GOAL OF THE EXERCISE: Take the line with "Task: Select the レイヤー panel tab" as the first line and the last line of the data as the final one. Write out those lines exactly, and no others.

SOURCE MATERIAL:

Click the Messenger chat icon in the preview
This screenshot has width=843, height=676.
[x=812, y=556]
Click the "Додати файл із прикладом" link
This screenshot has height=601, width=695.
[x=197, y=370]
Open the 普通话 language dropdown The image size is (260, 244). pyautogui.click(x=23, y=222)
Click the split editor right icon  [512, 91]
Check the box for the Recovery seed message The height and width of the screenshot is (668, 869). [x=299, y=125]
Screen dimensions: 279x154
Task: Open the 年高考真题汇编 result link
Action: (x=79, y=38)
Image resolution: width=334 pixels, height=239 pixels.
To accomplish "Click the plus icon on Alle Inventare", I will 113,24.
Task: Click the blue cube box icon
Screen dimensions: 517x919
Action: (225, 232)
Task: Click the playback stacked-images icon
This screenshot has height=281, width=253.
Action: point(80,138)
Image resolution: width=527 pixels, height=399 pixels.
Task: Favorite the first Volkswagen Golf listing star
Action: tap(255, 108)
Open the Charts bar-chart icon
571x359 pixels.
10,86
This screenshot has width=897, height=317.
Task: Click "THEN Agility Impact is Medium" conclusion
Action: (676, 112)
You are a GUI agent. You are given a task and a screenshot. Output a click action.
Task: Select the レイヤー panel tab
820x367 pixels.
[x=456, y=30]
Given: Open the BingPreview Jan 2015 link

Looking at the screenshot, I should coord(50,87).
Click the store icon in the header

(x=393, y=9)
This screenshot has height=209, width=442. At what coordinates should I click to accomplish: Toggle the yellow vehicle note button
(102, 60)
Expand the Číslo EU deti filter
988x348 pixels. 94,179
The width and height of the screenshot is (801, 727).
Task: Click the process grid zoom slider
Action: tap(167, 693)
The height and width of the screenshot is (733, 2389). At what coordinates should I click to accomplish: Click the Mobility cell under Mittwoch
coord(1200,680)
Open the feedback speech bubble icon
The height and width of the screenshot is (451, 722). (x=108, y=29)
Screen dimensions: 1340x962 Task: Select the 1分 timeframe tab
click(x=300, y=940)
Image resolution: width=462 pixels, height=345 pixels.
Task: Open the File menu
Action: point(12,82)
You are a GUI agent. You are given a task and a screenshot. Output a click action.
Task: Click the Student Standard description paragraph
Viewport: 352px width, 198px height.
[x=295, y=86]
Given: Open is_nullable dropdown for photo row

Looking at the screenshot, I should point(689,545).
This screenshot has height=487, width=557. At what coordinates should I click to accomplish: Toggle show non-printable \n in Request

WRITTEN REPLY:
Task: Select the レイヤー panel tab
820x367 pixels.
[x=456, y=30]
Given: Open the BingPreview Jan 2015 link

Looking at the screenshot, I should coord(50,87).
Click the store icon in the header

(x=393, y=9)
This screenshot has height=209, width=442. At what coordinates should I click to accomplish: Toggle the yellow vehicle note button
(102, 60)
Expand the Číslo EU deti filter
988x348 pixels. 94,179
The width and height of the screenshot is (801, 727).
Task: Click the process grid zoom slider
Action: tap(167, 693)
The height and width of the screenshot is (733, 2389). At what coordinates should I click to accomplish: Click the Mobility cell under Mittwoch
coord(1200,680)
Open the feedback speech bubble icon
The height and width of the screenshot is (451, 722). (x=108, y=29)
Screen dimensions: 1340x962 Task: Select the 1分 timeframe tab
click(x=300, y=940)
Image resolution: width=462 pixels, height=345 pixels.
Task: Open the File menu
Action: point(12,82)
You are a GUI agent. You are given a task and a screenshot. Output a click action.
Task: Click the Student Standard description paragraph
Viewport: 352px width, 198px height.
[x=295, y=86]
Given: Open is_nullable dropdown for photo row

Looking at the screenshot, I should point(689,545).
This screenshot has height=487, width=557. At what coordinates should I click to accomplish: Toggle show non-printable \n in Request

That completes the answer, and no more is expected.